Mathiesen was attached to the Ferry Division at Floyd Bennett Field in New York City and thought to be ferrying a new fighter plane to Atlanta.  Witnesses said it sounded as if he had engine problems.  He had been cleared to land at Greensboro-High Point Airport, but crashed before he was able to land.

It was further speculated the pilot was making a desperate attempt to crash land in an open field across Oak Ridge-Guilford College Road from the Knight home.

Wilma Knight, 19, the oldest Knight daughter, was ironing on the back porch when the plane hit.  She had worked at Pilot Life Insurance during the summer and was just days away from entering Guilford College as a rising junior, majoring in sociology.

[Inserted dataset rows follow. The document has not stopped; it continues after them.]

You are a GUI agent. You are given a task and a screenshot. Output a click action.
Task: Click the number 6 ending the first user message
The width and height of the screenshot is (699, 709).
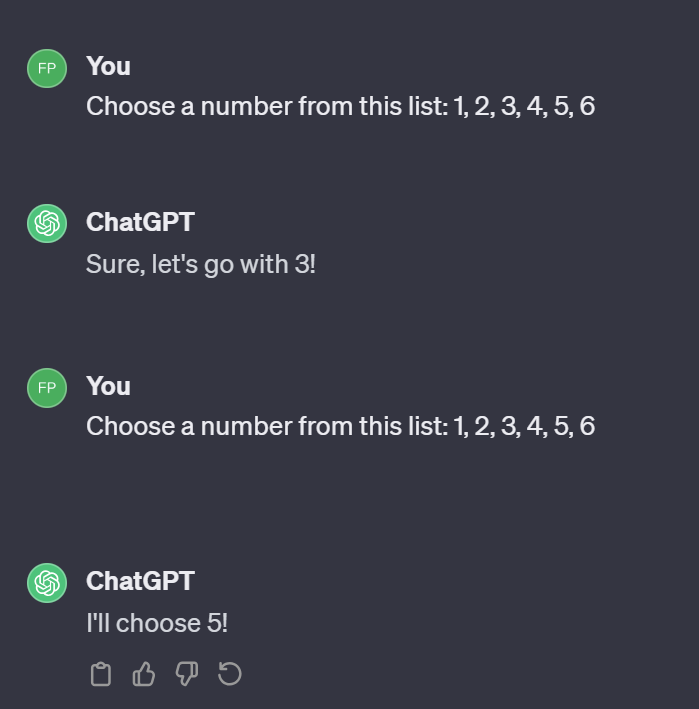[587, 106]
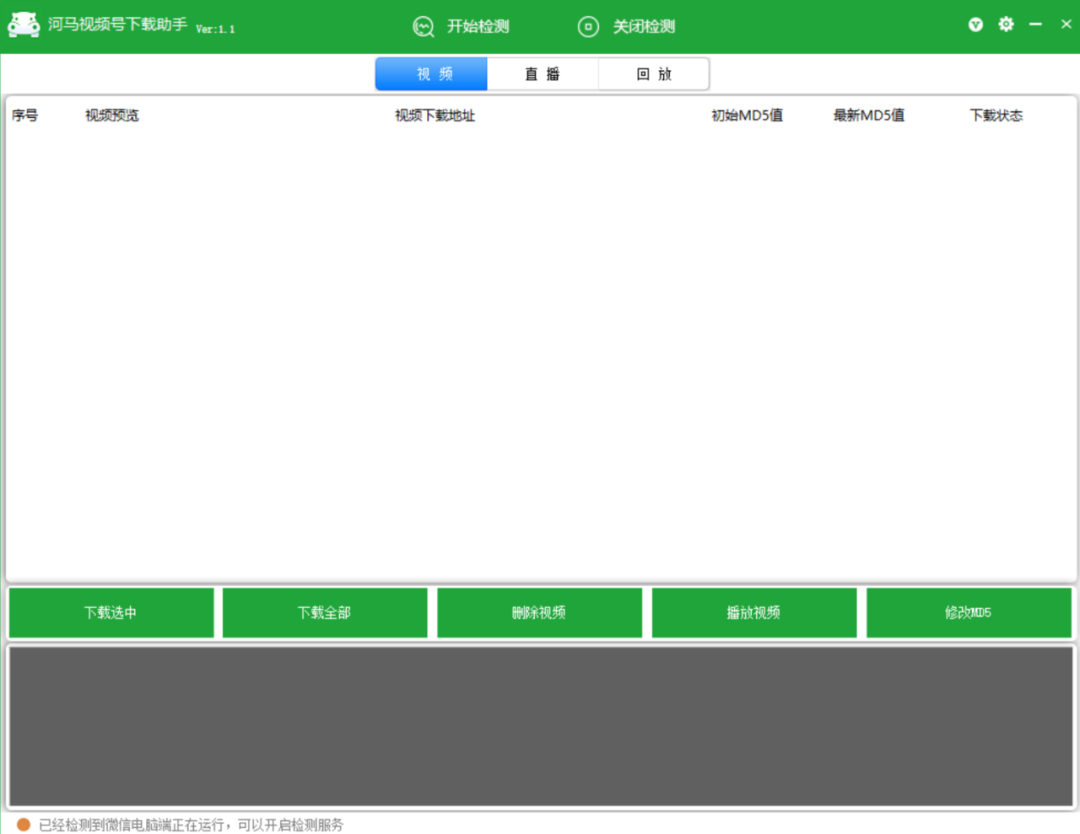This screenshot has height=834, width=1080.
Task: Minimize the window with the dash icon
Action: [x=1035, y=24]
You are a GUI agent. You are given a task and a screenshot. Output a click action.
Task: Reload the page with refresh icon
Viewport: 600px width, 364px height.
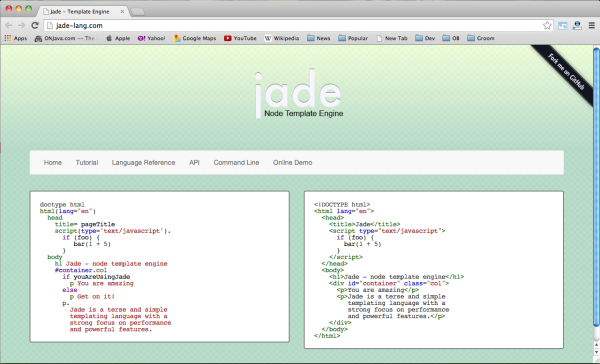pyautogui.click(x=35, y=26)
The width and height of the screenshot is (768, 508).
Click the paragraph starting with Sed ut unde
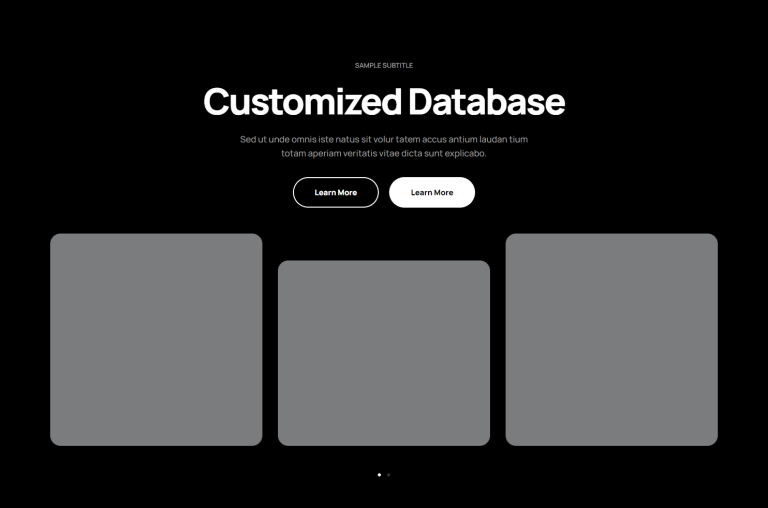(384, 139)
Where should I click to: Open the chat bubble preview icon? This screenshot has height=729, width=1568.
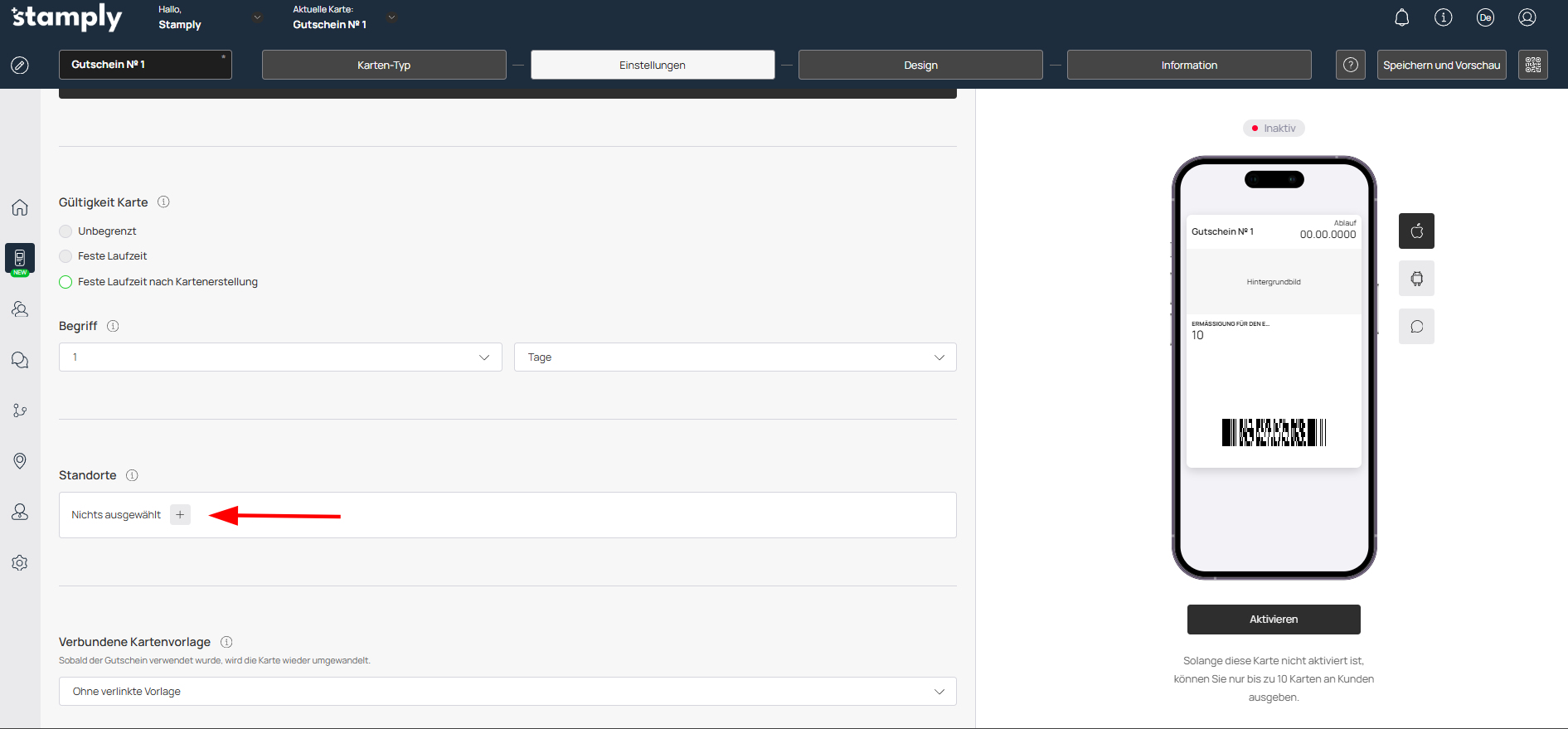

Dorothy Knight was a fifth grader and Oliver Jr. a second grader at Guilford School.
The Knights were active members of New Garden Friends Meeting, where the mass funeral was held.  One casket held the charred remains of the mother, two daughters and a son. 
Oliver Knight Sr. died on January 17, 1974 and is buried alongside his family.

The Knight sisters had been day students at Guilford College, but after the tragedy, Cornelia lived on campus, “Being among students was a tremendous help in keeping my mind off the tragedy,” she recalled recently from her apartment at Friends Home Guilford.

“I majored in English and even though I wasn’t keen on teaching, I did get a teacher’s certificate.  I taught English at Guilford High School my first year and later switched to the seventh grade – by then I was absolutely in love with teaching!” 
HER CHEERY PERSONALITY KEEPS HARMAN'S CHILDHOOD LOSSES BELOW THE RADAR OF MOST OF HER FRIENDS HOME GUILFORD NEIGHBORS

Many of her teaching years were in Mount Airy, the home of William Albert Harman, whom she married in 1947.  The Harmans first owned a Western Auto Store and later built and operated a grain mill until they retired to Sebring, Florida.  He died in 2001.

The Harmans had two sons, two grands, and five great-grandchildren.  At least some from this list are in line for minutely cross-stitched Christmas tree ornaments, crafted in love over the summer by the Oliver Knight family matriarch – named Cornelia, now 90, in honor of her grandfather, Cornelius, who managed the Guilford College Farms.
CORNELIA KNIGHT HARMAN'S GRANDS & GREAT-GRANDS KNOW SOMETHING
CRAFTY AND UNIQUE WILL COME THEIR WAY ON SPECIAL OCCASIONS

Louetta Knight lived in spinster-hood until age 67.  She married John Gurney Gilbert on February 26, 1961 – he was 84.


World War II casualties were 291,557.  At least four more should be added – the Quaker Knights from Route 1, Guilford College, North Carolina.